--- START ---

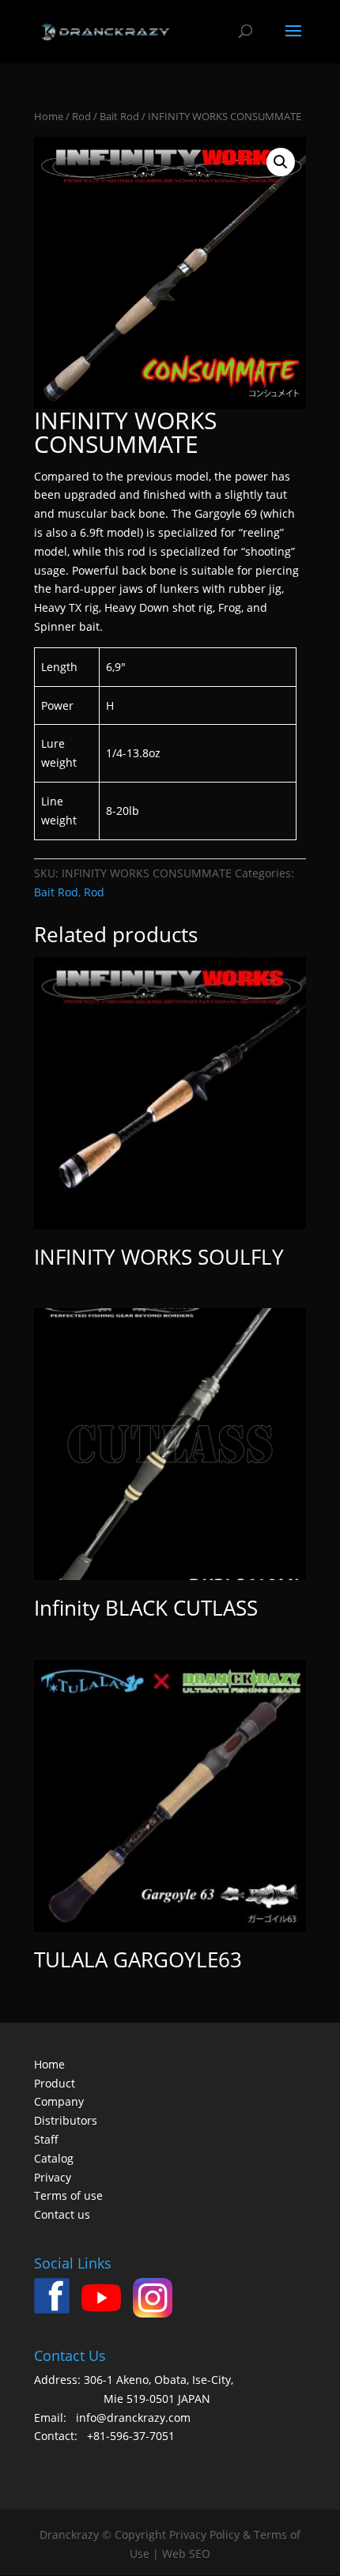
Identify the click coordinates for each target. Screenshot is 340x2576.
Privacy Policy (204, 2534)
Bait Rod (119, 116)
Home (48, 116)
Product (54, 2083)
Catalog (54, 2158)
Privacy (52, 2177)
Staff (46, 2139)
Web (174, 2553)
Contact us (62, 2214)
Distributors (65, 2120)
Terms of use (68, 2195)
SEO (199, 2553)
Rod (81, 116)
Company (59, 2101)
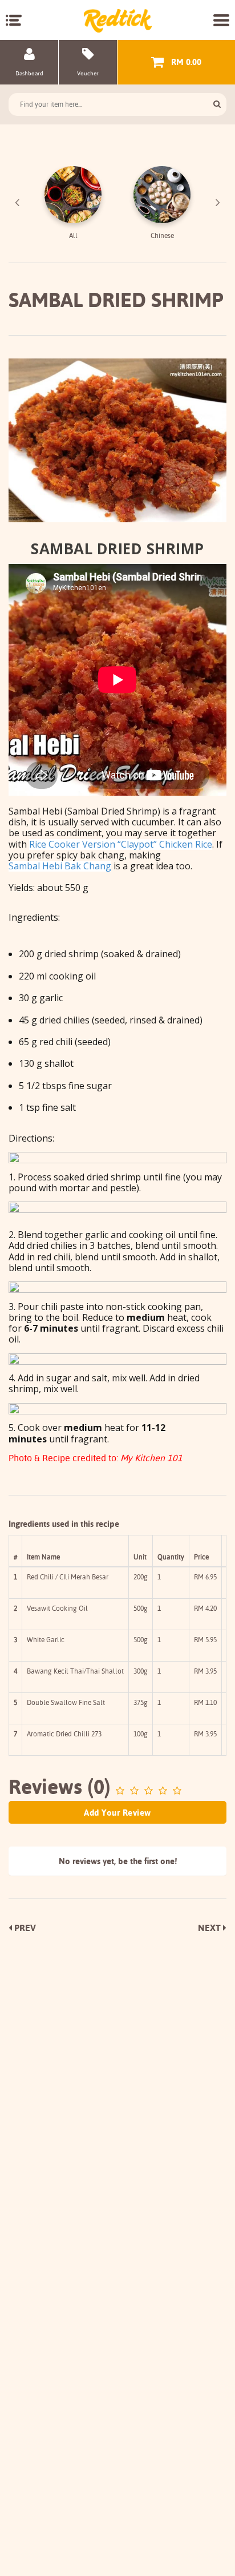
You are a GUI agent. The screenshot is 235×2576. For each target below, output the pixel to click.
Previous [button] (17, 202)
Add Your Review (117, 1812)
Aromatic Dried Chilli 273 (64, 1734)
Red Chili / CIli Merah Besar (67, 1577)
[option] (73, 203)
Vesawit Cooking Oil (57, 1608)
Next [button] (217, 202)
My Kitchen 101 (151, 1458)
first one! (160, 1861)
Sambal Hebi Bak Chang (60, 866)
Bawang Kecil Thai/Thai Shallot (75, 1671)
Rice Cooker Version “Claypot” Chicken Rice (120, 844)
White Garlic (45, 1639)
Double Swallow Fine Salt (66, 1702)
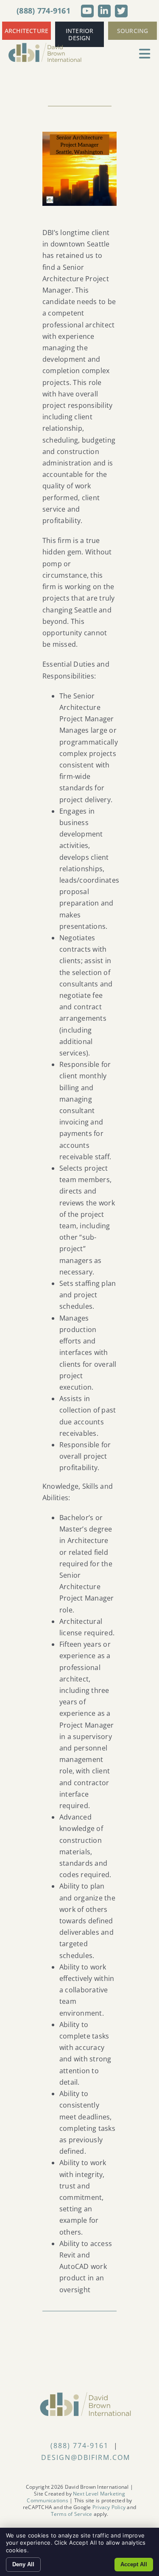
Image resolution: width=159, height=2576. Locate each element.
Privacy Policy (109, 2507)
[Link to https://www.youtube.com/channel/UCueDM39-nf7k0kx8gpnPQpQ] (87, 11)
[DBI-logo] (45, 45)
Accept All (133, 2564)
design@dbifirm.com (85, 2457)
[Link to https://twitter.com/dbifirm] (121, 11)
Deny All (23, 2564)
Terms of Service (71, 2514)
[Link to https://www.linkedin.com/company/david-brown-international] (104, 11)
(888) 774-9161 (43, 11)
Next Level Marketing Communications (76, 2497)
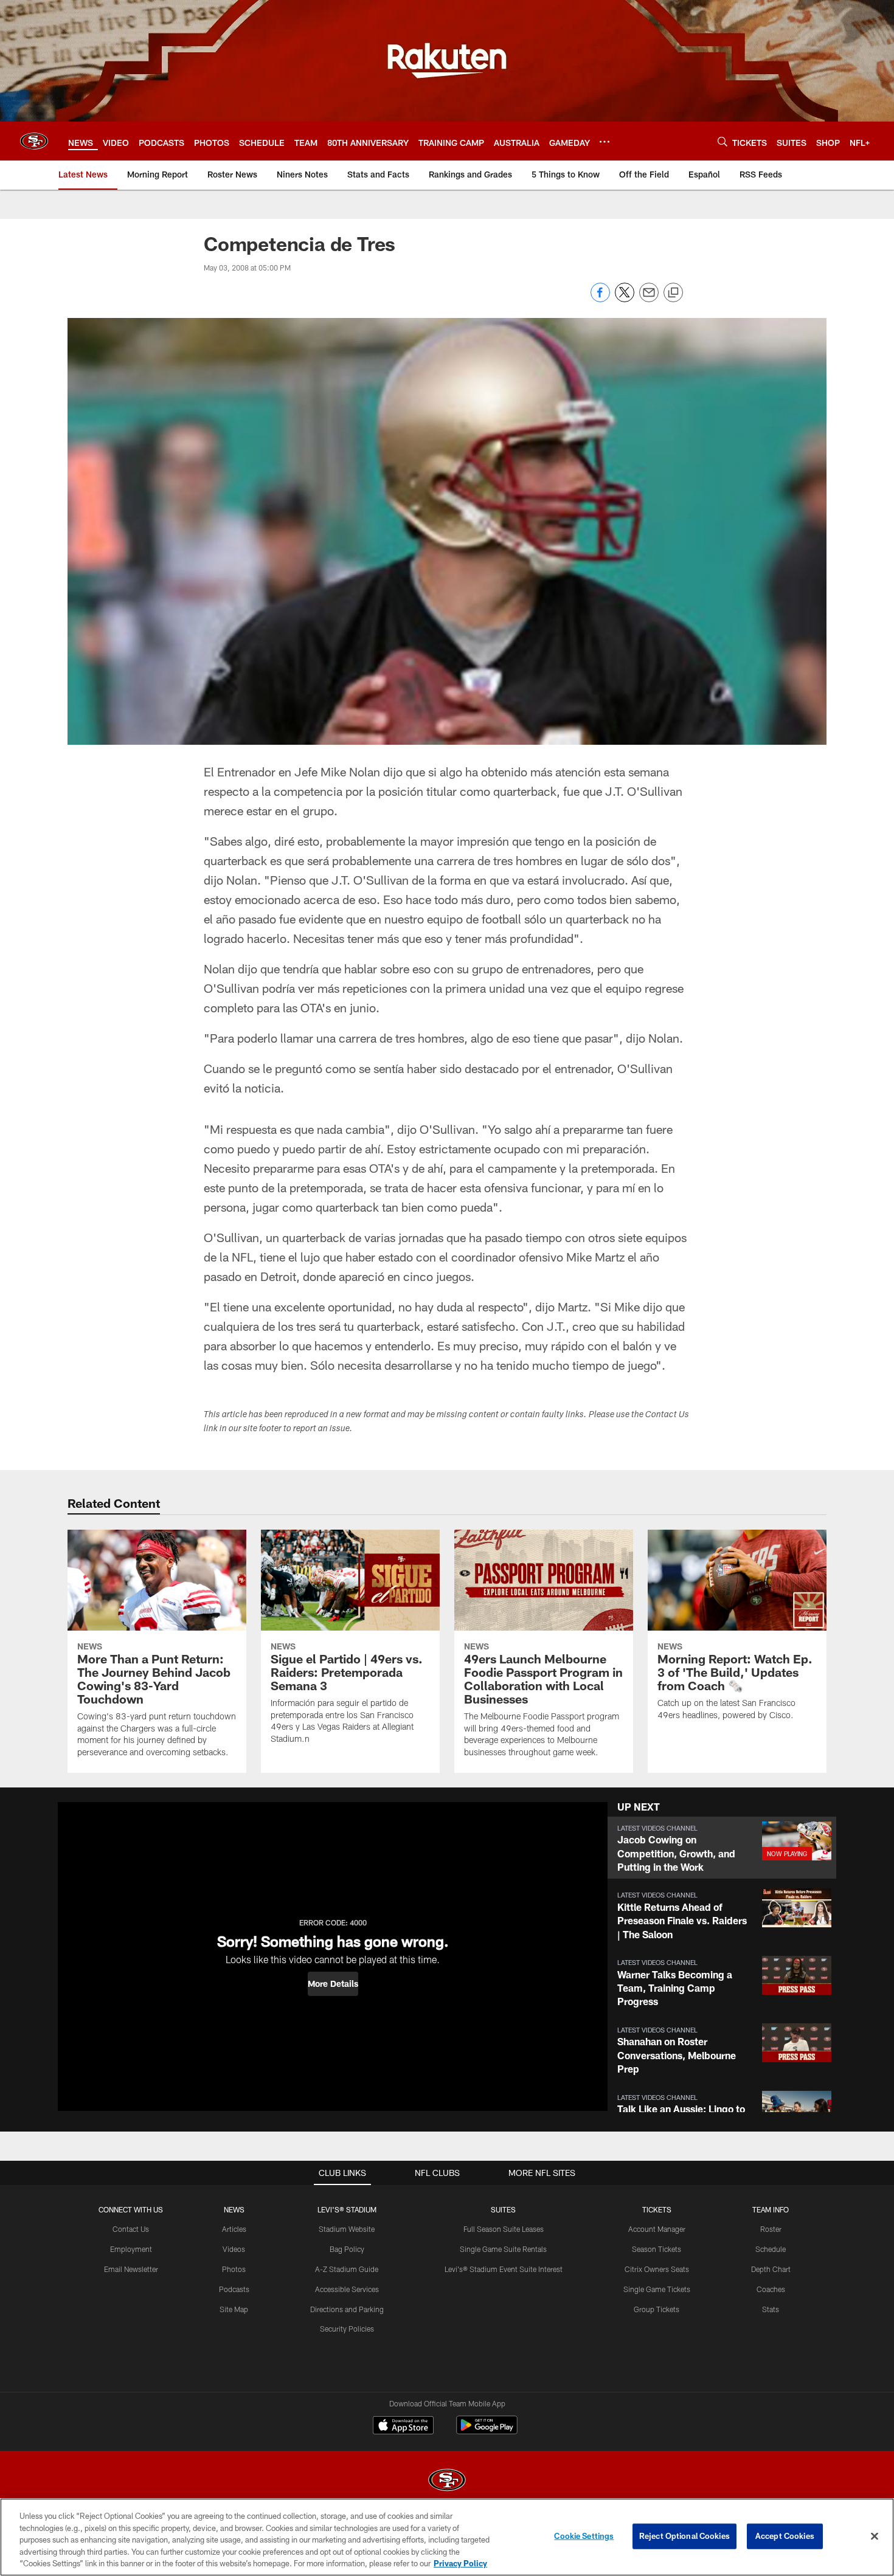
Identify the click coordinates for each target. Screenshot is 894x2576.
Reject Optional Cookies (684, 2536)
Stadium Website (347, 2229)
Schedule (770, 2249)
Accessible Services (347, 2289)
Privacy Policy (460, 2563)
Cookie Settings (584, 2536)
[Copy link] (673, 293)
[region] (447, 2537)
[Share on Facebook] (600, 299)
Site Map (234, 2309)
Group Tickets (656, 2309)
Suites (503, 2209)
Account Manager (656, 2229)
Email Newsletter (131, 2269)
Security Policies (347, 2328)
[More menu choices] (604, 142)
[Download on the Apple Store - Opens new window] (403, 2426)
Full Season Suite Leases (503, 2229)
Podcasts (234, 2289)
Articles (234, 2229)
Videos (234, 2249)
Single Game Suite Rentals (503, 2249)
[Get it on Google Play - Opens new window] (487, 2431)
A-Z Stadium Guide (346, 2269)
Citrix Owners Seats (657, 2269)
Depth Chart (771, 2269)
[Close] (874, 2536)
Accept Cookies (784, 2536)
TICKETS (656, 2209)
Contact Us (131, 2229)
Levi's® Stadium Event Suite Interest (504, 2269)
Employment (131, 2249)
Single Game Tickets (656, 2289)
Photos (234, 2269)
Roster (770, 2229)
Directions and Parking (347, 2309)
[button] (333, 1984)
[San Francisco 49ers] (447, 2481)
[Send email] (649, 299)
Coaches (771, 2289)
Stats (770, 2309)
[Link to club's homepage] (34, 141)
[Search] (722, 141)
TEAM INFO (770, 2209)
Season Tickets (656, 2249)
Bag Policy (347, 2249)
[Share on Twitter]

--- END ---

Only lines with the word "Stadium" go in the answer. Take them all from the entries above.

= TASK RESULT =
Stadium Website (347, 2229)
A-Z Stadium Guide (346, 2269)
Levi's® Stadium Event Suite Interest (504, 2269)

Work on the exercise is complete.